Shigellosis results in 600,000 deaths in the world annually, particularly in tropical and temperate climates. But no one has died in Georgia in at least five years from the disease, health officials said.
A severe infection with high fever may also be associated with seizures in children less than two years old. Some persons who are infected may have no symptoms at all but may still pass the shigella bacteria to others, health officials said.
"We are investigating every case that comes to our attention," said Dan Staib, regional director of Acute, Chronic and Infectious Disease. "But it's hard to say where it's coming from. ... But we do know that hand washing and appropriate personal hygiene will prevent the transmission to other individuals."
In Colquitt County, the health department has investigated several daycares and the high school, Staib said.
"What's unusual is that we can't isolate the source," he said.
Shigella is a human fecal/oral infectious disease-- meaning somebody has to be sick with shigella to begin with, and then another person somehow comes in contact with it. The different ways to become infected are innumerable, Staib said.
Antibiotics can treat secondary infections, but shigella has to run its course. Its duration is generally from five to seven days, and, like food poisoning, infected persons are not immune after they contract the bacteria.
"Just in the past several years, the rates of shigella have probably increased threefold. Shigella is just one of those diseases that is around us all the time. There's probably more reporting now. I wonder how many are not reported," Staib said.
Shigellosis is cyclical, typically peaking every five to six years, he said.
About half of the reported cases are school-age children. School nurses are aware of shigella cases increasing and know what symptoms to look for in students and staff, School Nurse Coordinator Suzanne Sumner said. The nurses also are instructed to notify Sumner of any concentrations of suspected cases.

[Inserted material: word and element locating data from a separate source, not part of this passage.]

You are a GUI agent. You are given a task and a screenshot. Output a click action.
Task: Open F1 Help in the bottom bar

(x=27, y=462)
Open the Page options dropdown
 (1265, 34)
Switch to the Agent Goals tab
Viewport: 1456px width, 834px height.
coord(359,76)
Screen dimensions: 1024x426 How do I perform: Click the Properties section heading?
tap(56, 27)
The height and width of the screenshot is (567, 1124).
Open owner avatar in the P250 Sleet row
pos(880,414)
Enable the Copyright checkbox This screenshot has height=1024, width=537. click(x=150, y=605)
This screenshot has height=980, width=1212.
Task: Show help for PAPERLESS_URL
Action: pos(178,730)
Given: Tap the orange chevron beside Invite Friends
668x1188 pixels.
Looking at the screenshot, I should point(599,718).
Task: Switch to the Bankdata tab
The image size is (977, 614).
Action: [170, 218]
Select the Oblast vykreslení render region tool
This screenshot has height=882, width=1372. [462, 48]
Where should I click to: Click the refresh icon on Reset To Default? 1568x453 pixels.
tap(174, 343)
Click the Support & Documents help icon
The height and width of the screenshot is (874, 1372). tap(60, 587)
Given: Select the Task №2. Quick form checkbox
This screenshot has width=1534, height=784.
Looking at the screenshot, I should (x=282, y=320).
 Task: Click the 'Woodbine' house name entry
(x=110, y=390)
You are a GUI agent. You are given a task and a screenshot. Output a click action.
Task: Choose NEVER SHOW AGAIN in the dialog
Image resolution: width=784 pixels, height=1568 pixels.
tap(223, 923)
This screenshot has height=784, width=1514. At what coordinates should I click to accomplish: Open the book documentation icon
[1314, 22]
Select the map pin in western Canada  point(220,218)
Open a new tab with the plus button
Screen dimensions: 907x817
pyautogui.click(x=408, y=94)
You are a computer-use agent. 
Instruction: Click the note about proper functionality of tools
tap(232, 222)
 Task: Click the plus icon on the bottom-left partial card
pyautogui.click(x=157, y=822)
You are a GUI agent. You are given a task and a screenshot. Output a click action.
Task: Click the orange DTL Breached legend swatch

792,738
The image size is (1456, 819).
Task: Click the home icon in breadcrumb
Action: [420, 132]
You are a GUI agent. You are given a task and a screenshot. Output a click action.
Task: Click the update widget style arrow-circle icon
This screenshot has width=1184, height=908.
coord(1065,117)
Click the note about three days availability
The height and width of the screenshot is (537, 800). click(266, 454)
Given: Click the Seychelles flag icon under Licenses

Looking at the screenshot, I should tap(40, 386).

The janitorial staff at the schools are told to be especially thorough in cleaning the restrooms, she said.
Outside the lunchrooms, some of the schools in the Colquitt County district do not have hot water in restrooms for the children.
Thorough hand washing is the best defense from infection, but kids will be kids, health officials said. So they are urging parents to coach their child to wash hands thoroughly (including under the nails and the backs of the hand) with the antibacterial soap provided in the restrooms.
Sumner said there's no pattern in the number of suspected shigella infections seen by school nurses. There is no
one central location.
Students must not have experienced diarrhea for at least 24 hours before returning to school, she said.